Consignes de l'exercice —
• 1. Reproduisez fidèlement le passage de l'extrait sur l'Esprit des lois qui commence par « On voudrait en » et se poursuit jusqu'à « tous les autres. ».
• 2. Répondez brièvement aux questions suivantes à l'aide de l'extrait sur l'Esprit des lois.
(a) À quoi l'Esprit des lois est-il comparé pour avoir eu ses scoliastes et sa glose ?
(b) Quel écrit est qualifié de plus long, plus lourd, plus diffus et plus touffu ?
(c) Selon l'extrait, qui devrait lire ce livre dans chaque génération ?

Extrait choisi —
On voudrait en vain compter les écrits que l’œuvre de Montesquieu a fait naître. Sa concision irritante, ses obscurités calculées, l’air de désordre qui règne, par endroits, dans ce grand ouvrage, étaient comme autant de défis habiles jetés à la curiosité du public.

Des esprits ingénieux s’appliquèrent à deviner les énigmes, à déchiffrer les oracles dont le sens échappait à la sagacité du vulgaire. Comme les Pandectes, l’Esprit des lois eut ses scoliastes et sa glose.

De cette multitude d’écrits, le plus long, le plus lourd, le plus diffus et le plus touffu est assurément l’Ami des hommes ; c’est peut-être aussi le plus remarquable. Il a été pendant un temps populaire ; il a mérité de rester célèbre. C’est un de ces livres dont tout le monde parle, que presque personne ne connaît, et que, dans chaque génération, un citoyen courageux devrait lire, pour en dispenser tous les autres.

Matériel fourni —
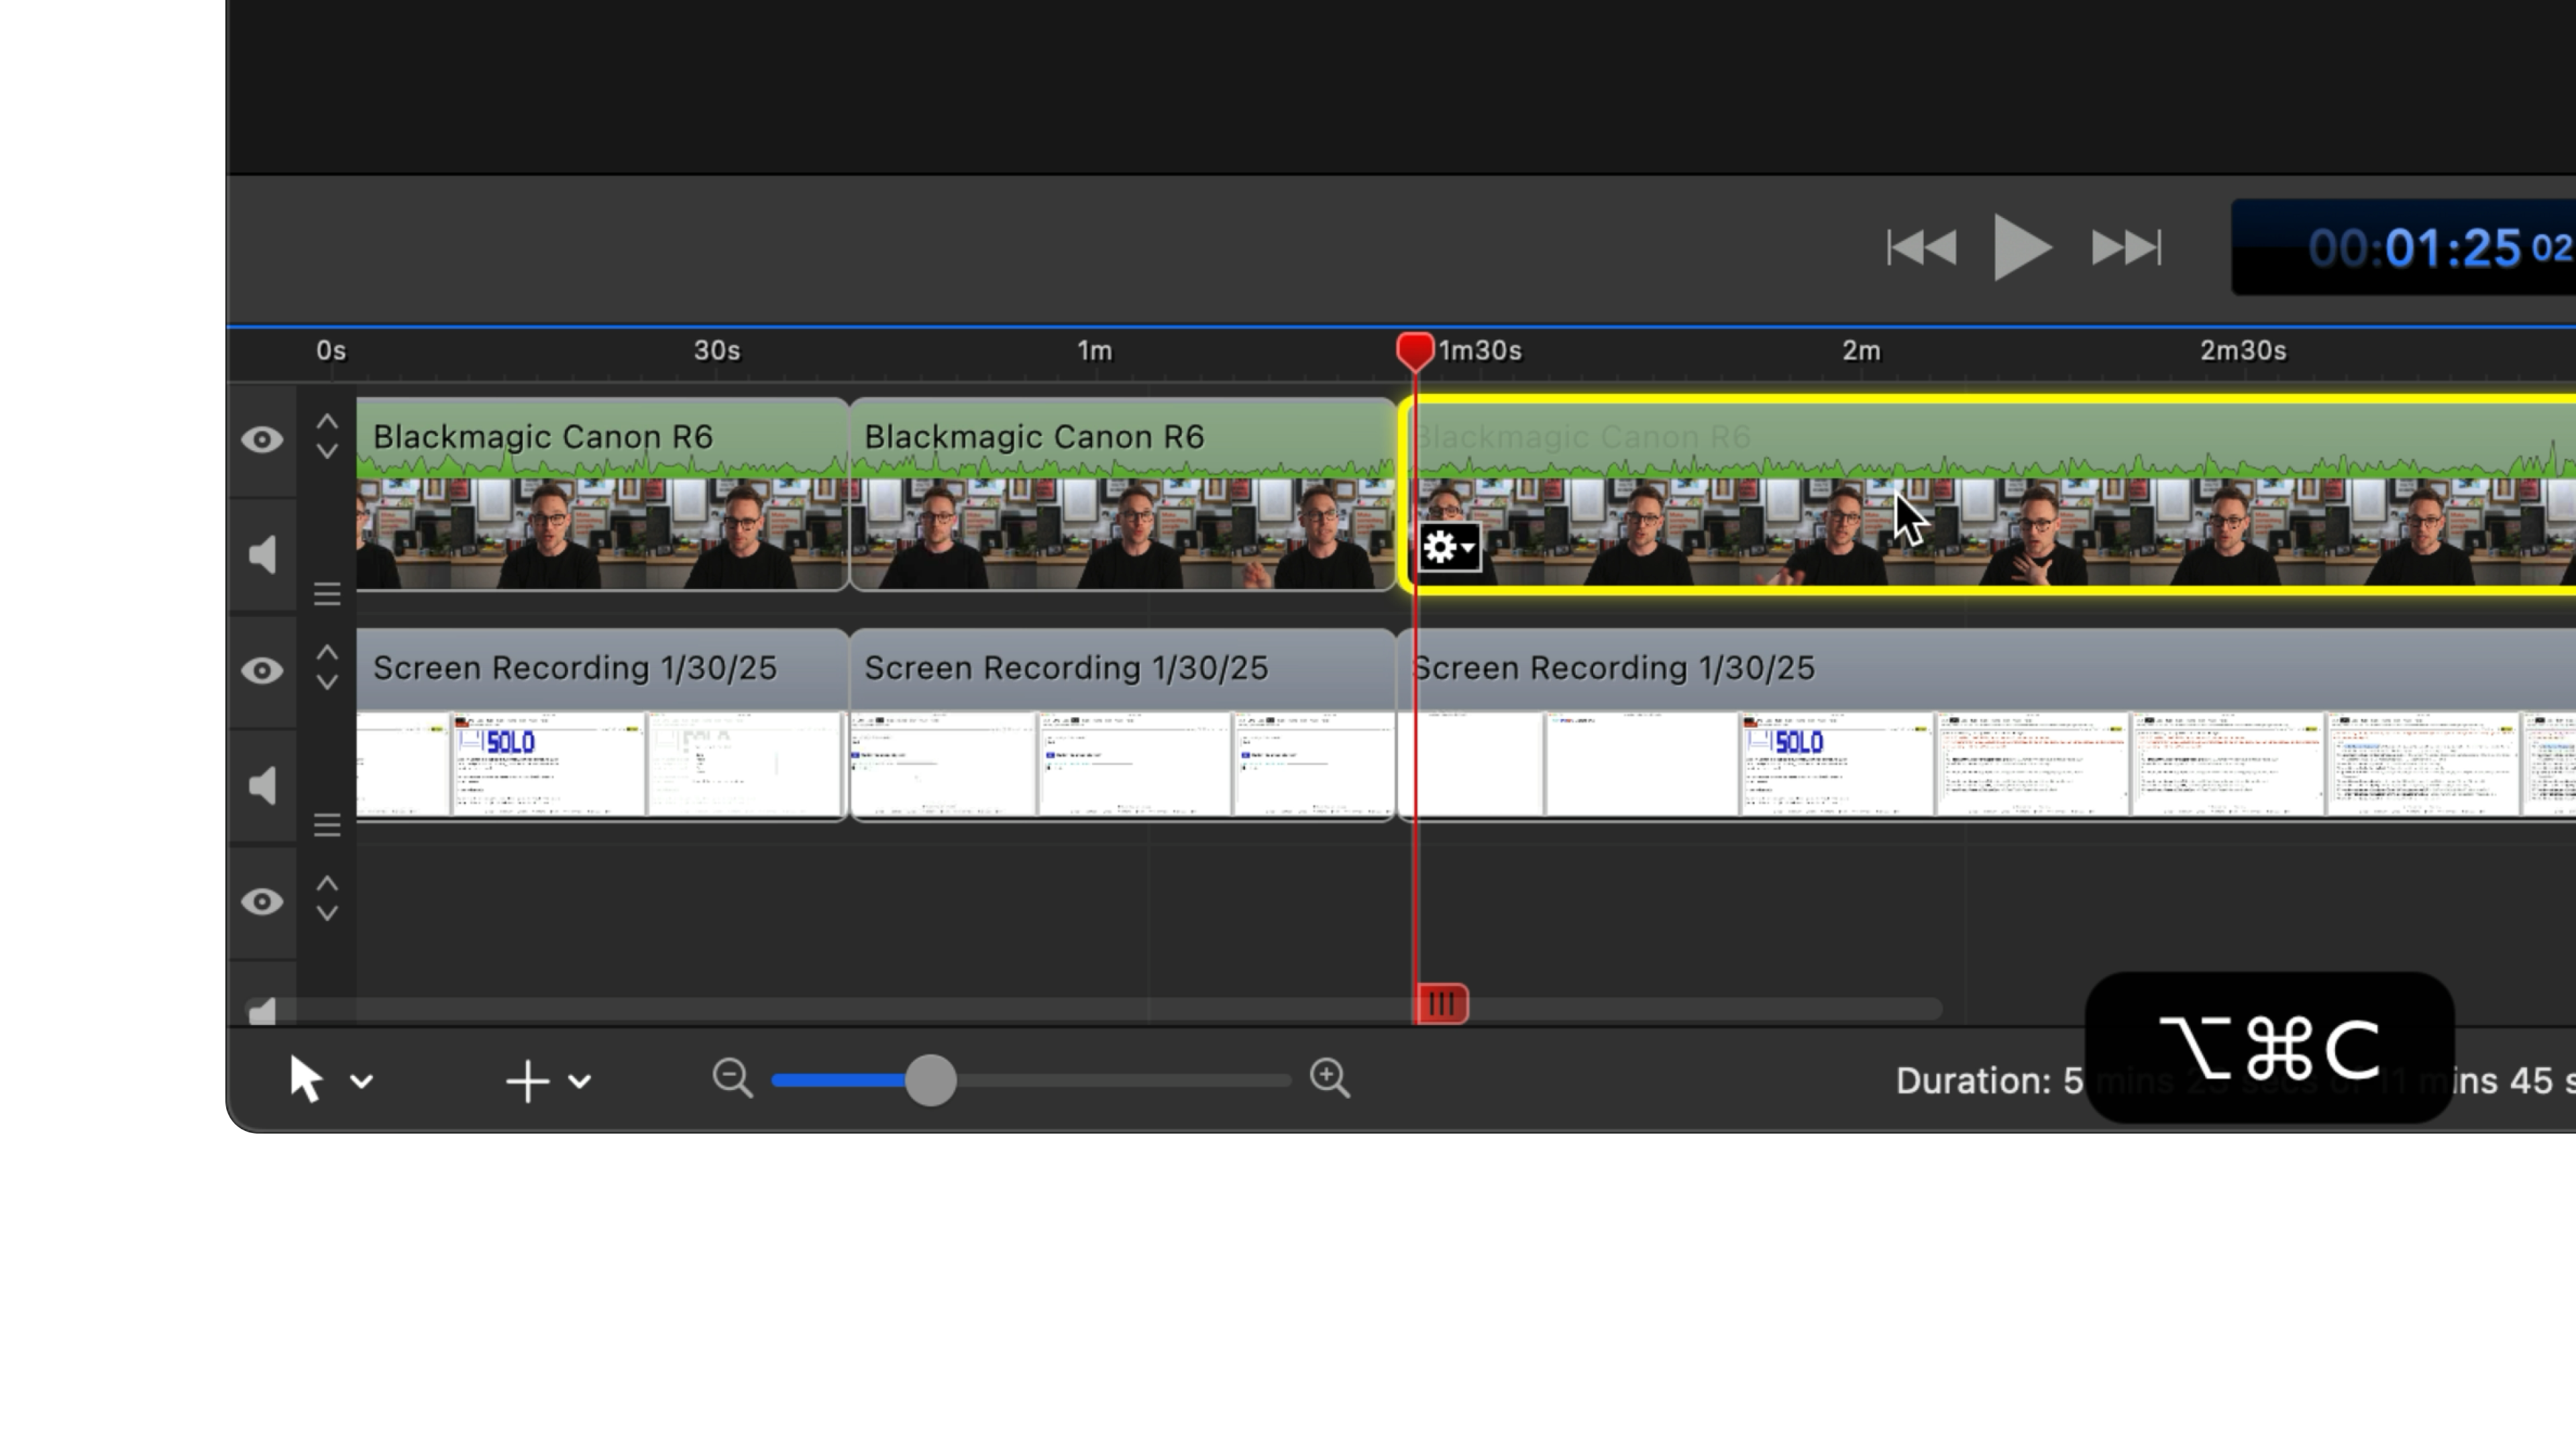
Task: Open the pointer tool chevron dropdown
Action: pyautogui.click(x=362, y=1081)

Corrigé par consigne —
• 1.
On voudrait en vain compter les écrits que l’œuvre de Montesquieu a fait naître. Sa concision irritante, ses obscurités calculées, l’air de désordre qui règne, par endroits, dans ce grand ouvrage, étaient comme autant de défis habiles jetés à la curiosité du public.

Des esprits ingénieux s’appliquèrent à deviner les énigmes, à déchiffrer les oracles dont le sens échappait à la sagacité du vulgaire. Comme les Pandectes, l’Esprit des lois eut ses scoliastes et sa glose.

De cette multitude d’écrits, le plus long, le plus lourd, le plus diffus et le plus touffu est assurément l’Ami des hommes ; c’est peut-être aussi le plus remarquable. Il a été pendant un temps populaire ; il a mérité de rester célèbre. C’est un de ces livres dont tout le monde parle, que presque personne ne connaît, et que, dans chaque génération, un citoyen courageux devrait lire, pour en dispenser tous les autres.

• 2.
(a) Aux Pandectes.
(b) L'Ami des hommes.
(c) Un citoyen courageux.